September 9, 2003
Fukuyama to headline at Purdue health care ethics symposium
WEST LAFAYETTE, Ind. Francis Fukuyama, internationally renowned political economist and member of President Bush's Bioethics Commission, will be the featured speaker on Friday, Sept. 19, at the Human Rights and Ethics in Health Care Symposium at Purdue University.
The symposium is sponsored by Purdue's School of Nursing and the American Nursing Association. It aims to raise awareness of the moral and ethical issues associated with various biotechnological innovations, said Julie Novak, head of the School of Nursing.
"As a research-intensive university, Purdue is at the leading edge in the creation and application of emergent biotechnologies, such as genetically modified organisms, pharmacogenetics, nanotechnology and the like," she said. "Nurses must be prepared to work with the patient, their families and members of the health care team in arriving at ethical decisions that go beyond the moral minimum, and the public should be aware of what this will involve for humanity's future."
The symposium will take place in Stewart Center's Fowler Hall and is open to the public.

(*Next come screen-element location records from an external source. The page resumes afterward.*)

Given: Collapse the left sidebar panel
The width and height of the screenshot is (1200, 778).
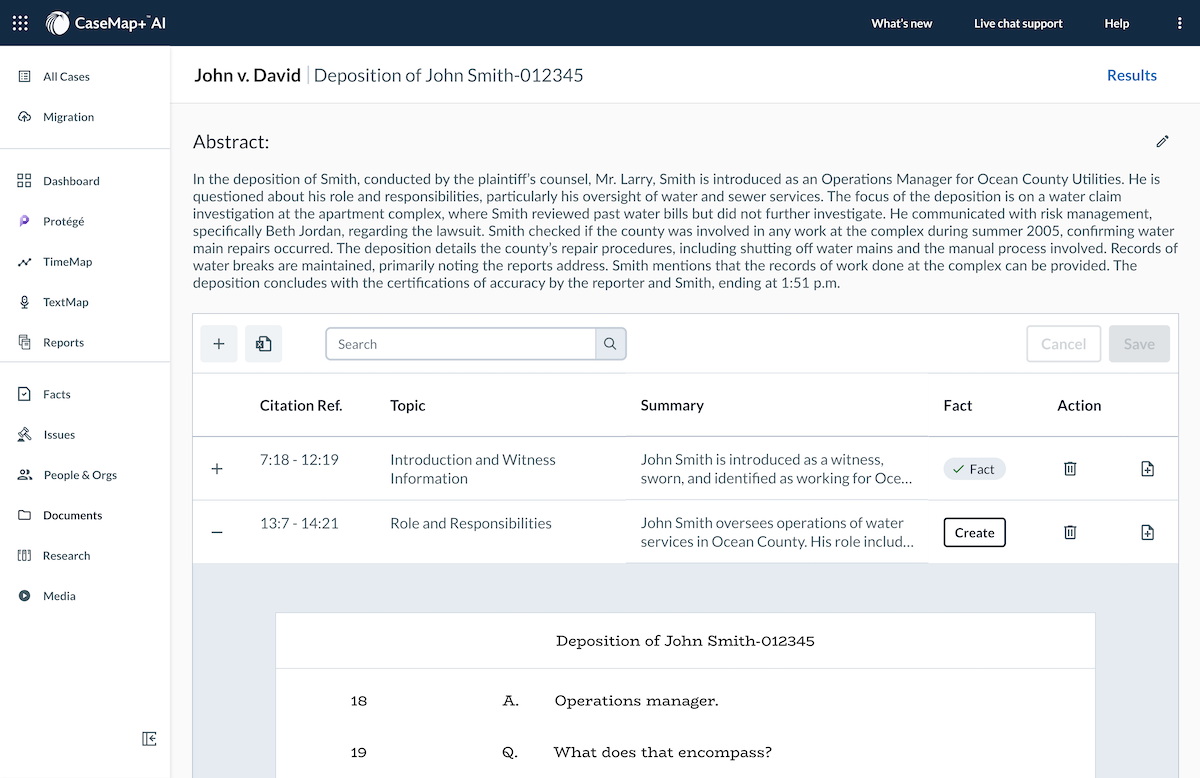Looking at the screenshot, I should pyautogui.click(x=149, y=739).
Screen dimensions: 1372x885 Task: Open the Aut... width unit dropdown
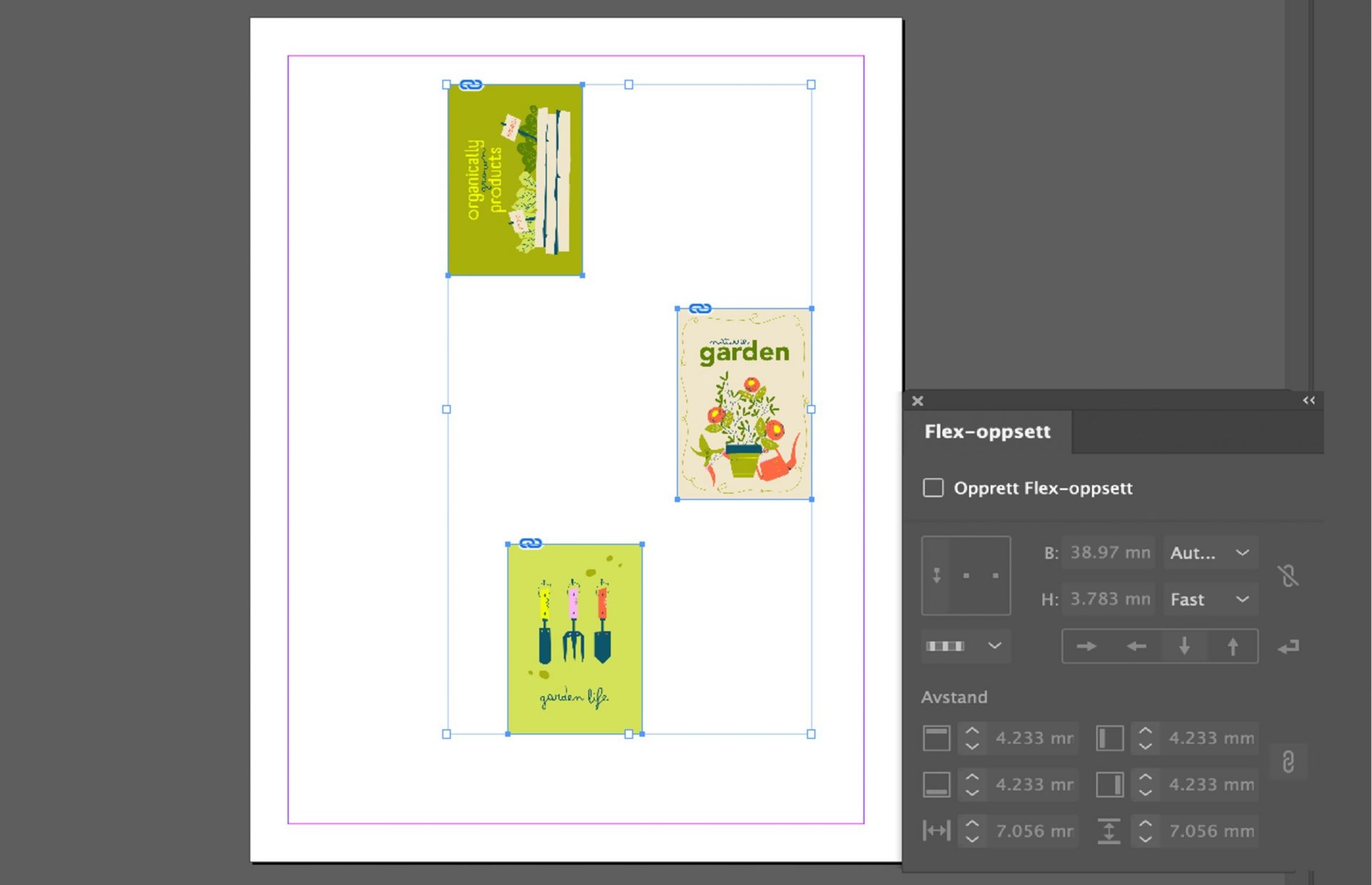click(x=1210, y=552)
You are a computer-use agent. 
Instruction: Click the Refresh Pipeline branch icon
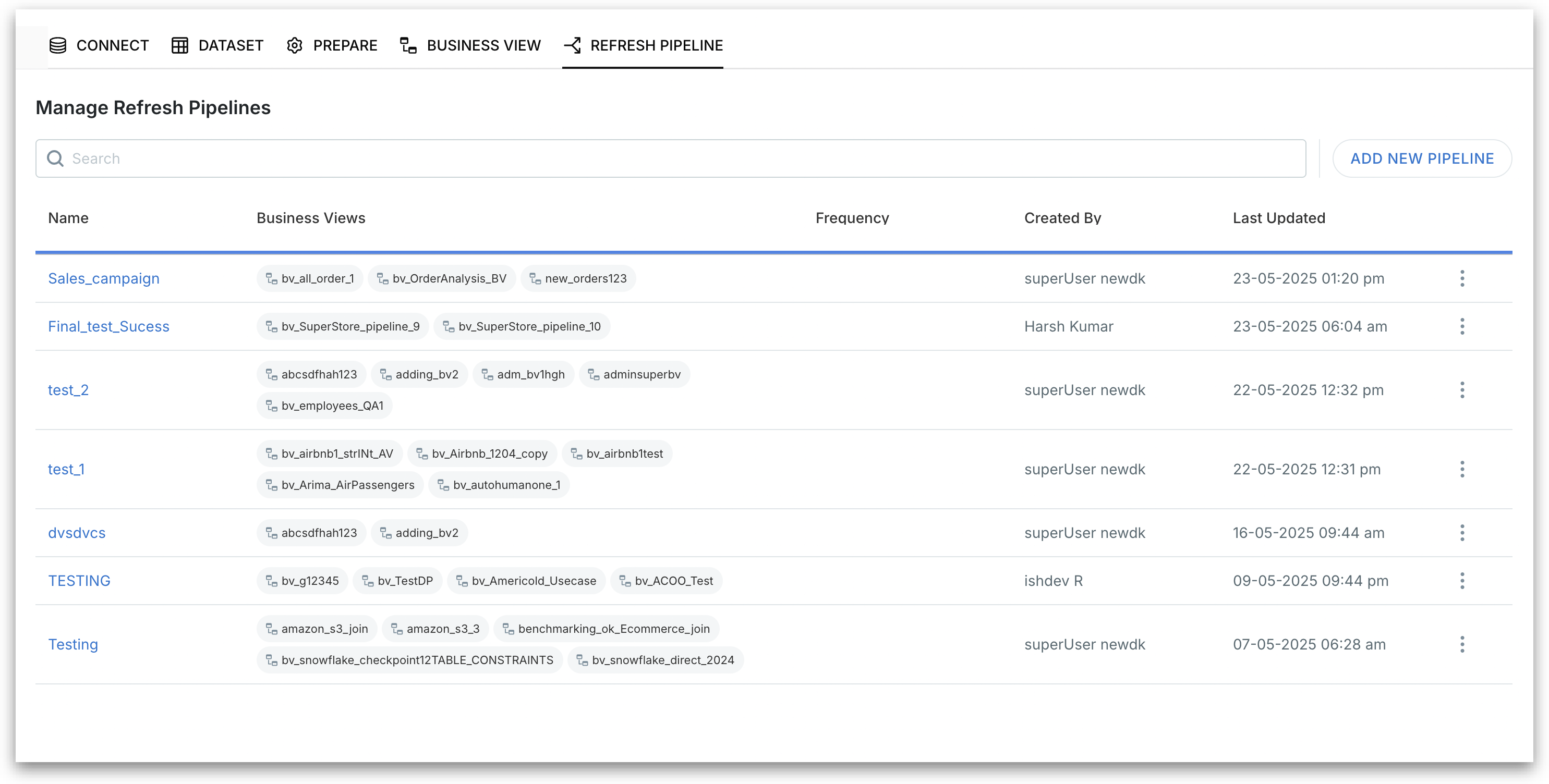point(573,45)
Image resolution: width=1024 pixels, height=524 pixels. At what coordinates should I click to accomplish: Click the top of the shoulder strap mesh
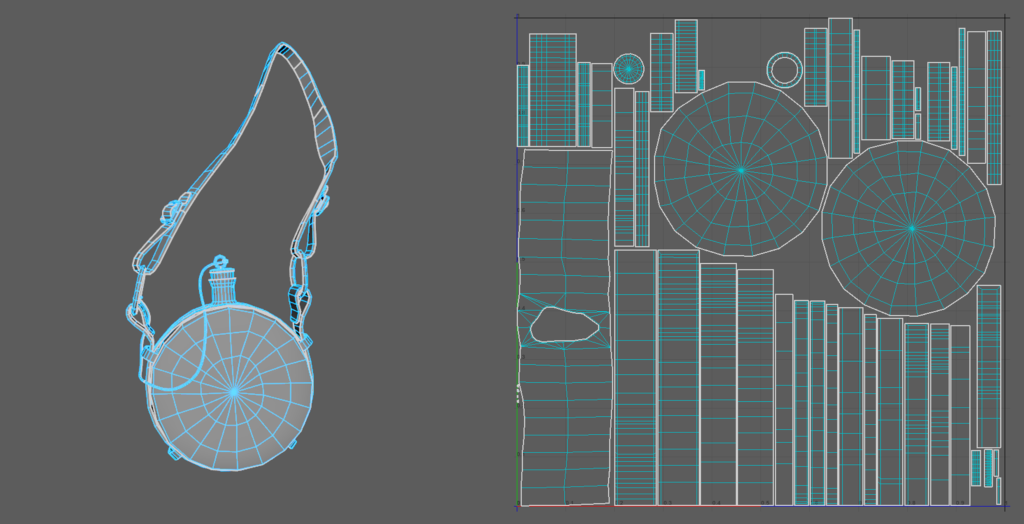(285, 50)
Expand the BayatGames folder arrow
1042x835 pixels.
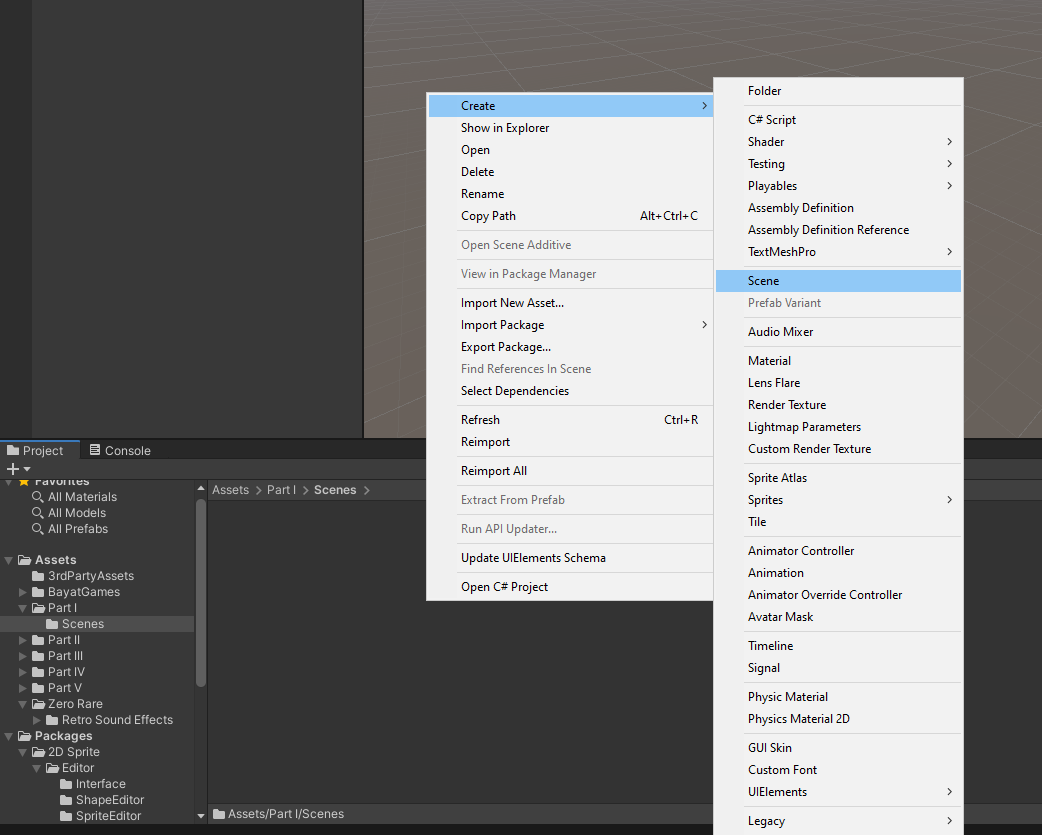click(x=23, y=592)
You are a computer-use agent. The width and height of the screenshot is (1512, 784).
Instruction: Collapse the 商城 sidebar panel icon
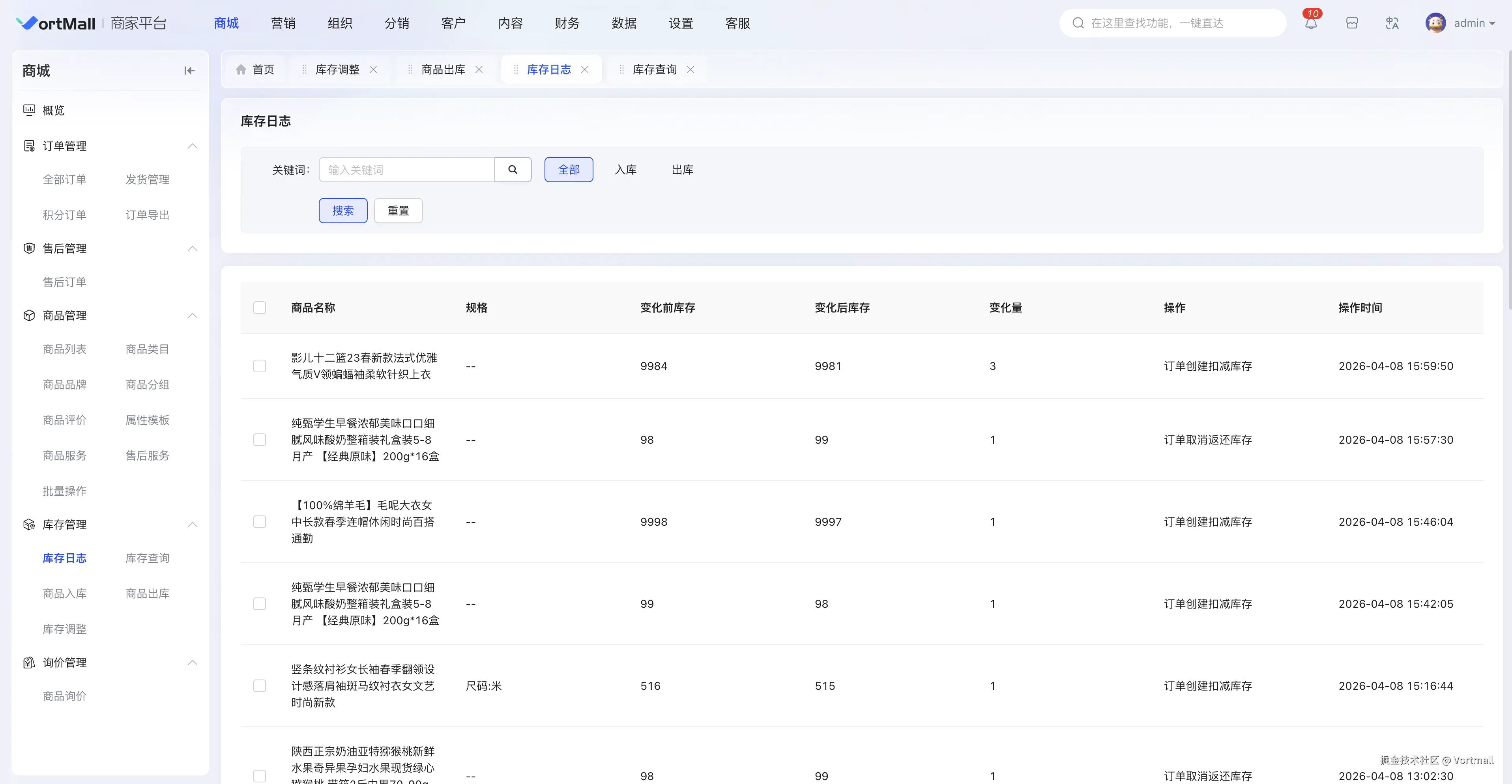[189, 71]
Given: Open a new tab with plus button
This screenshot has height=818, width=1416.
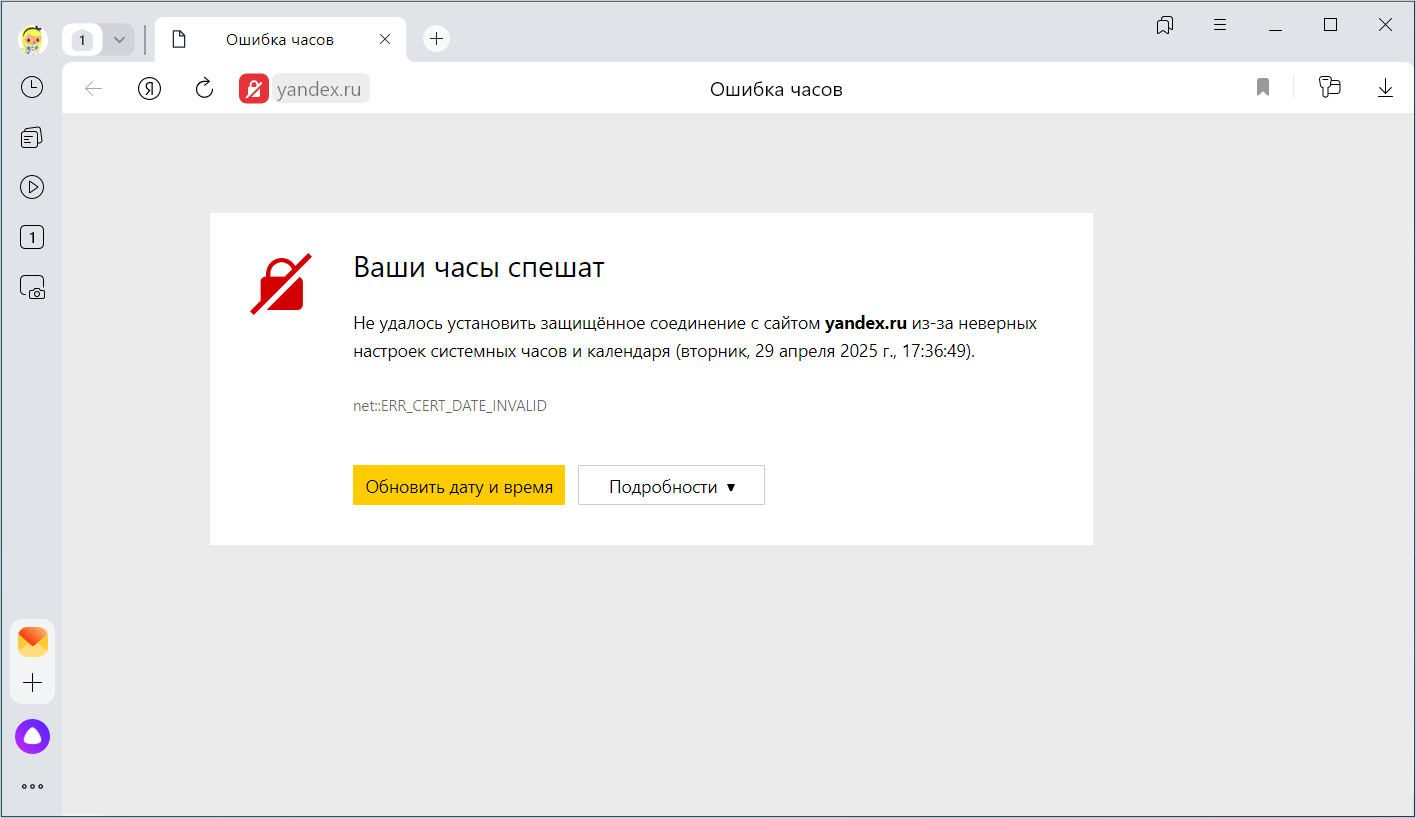Looking at the screenshot, I should [x=436, y=39].
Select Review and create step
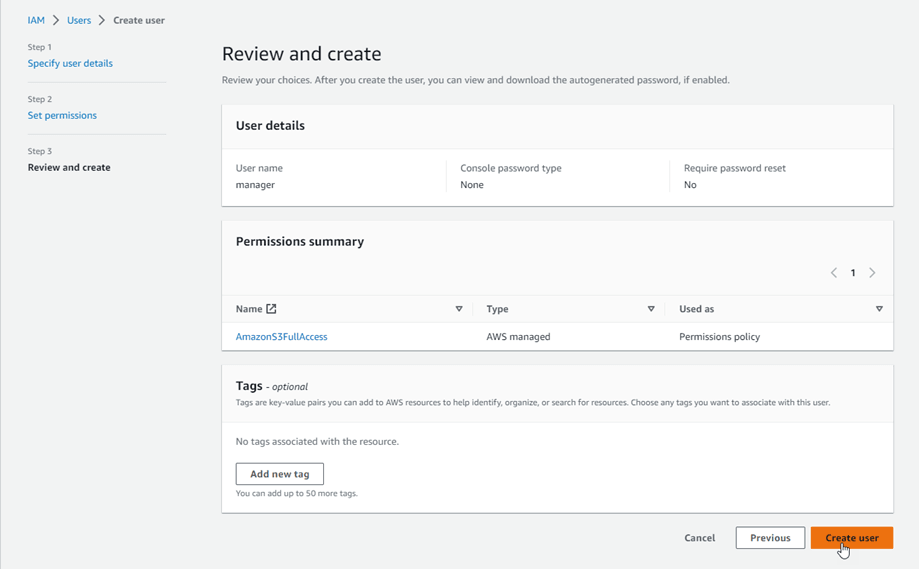This screenshot has height=569, width=920. pyautogui.click(x=69, y=167)
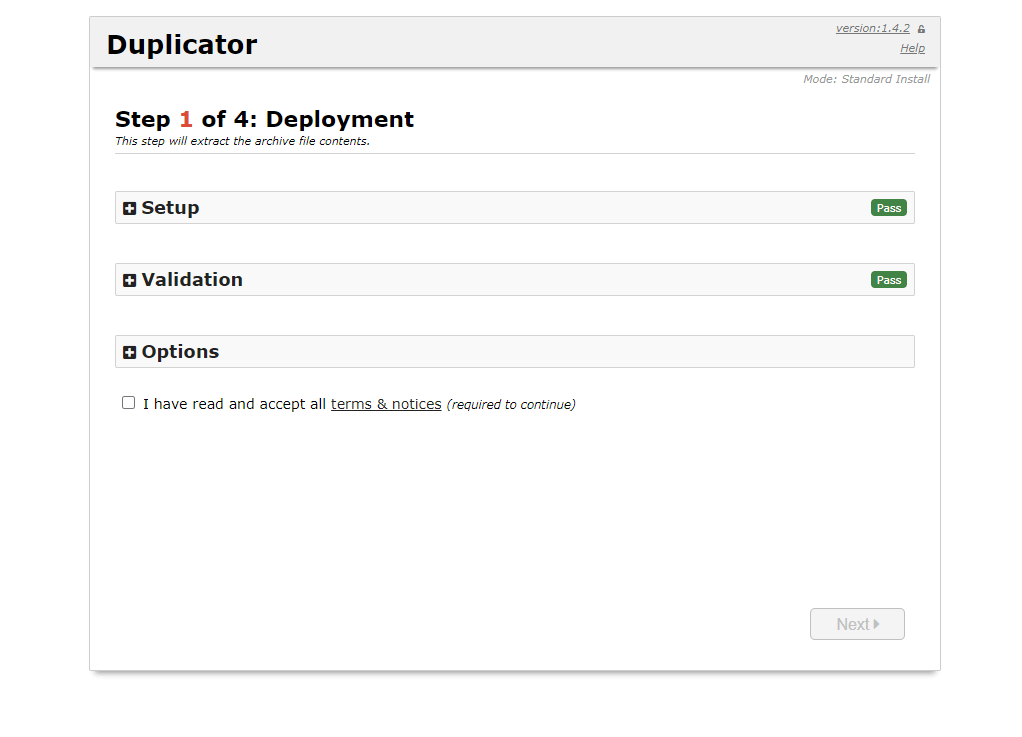Click the green Pass badge for Validation
This screenshot has width=1022, height=737.
(x=888, y=280)
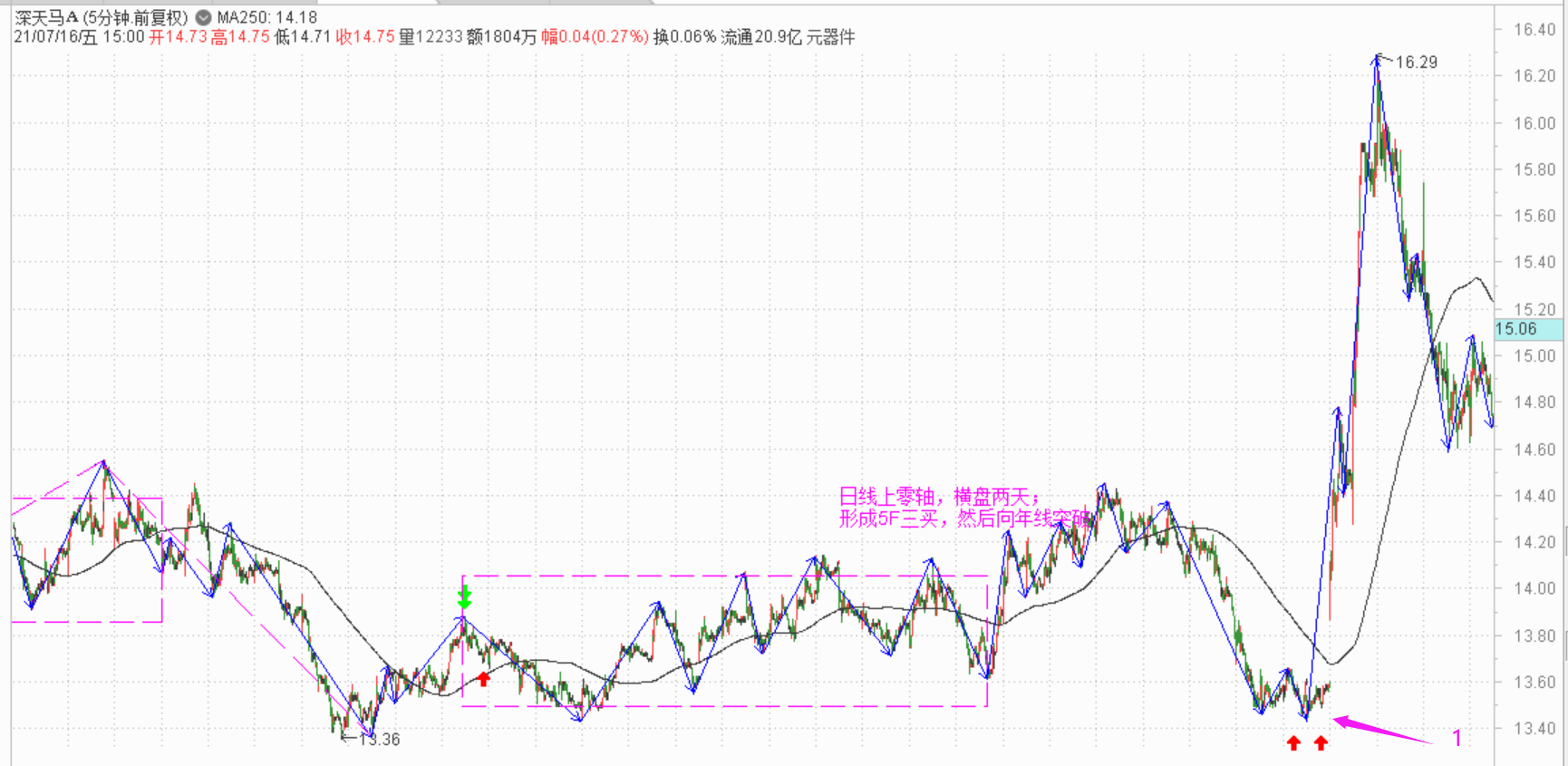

The general registration fee is $150 ($75 for Purdue faculty); Purdue nursing students may attend free of charge. Other Purdue students may attend for $10. Online registration is required at https://www.conf.purdue.edu (keyword: nursing).
The symposium begins with a continental breakfast at 7:30 a.m., followed by Fukuyama's keynote address at 8:30 a.m. Lunch also will be provided. The conference will conclude at 4 p.m.
The multidisciplinary symposium focuses on vulnerable populations, resource allocation, access to health care, legal aspects, technology, genetics and end-of-life issues. Its objectives are to:
Identify key ethical issues that the future raises for nursing and other professions.
Examine ethical and human rights implications of state-of-the-art research.
Compare key innovations in technology and discuss their ethical implications.
Analyze current professional positions and emergent ethics and human rights perspectives on access to health care, care of vulnerable populations, resource allocation and end-of-life issues.
In Fukuyama's most recent book, "Our Post Human Future," he describes the consequences of biotechnological innovations spawned by the Human Genome Project. He cautions that "human selection" vs. "natural selection" of genetic traits passed on from generation to generation could potentially wreak social upheaval. Other symposium topics and speakers will present additional viewpoints.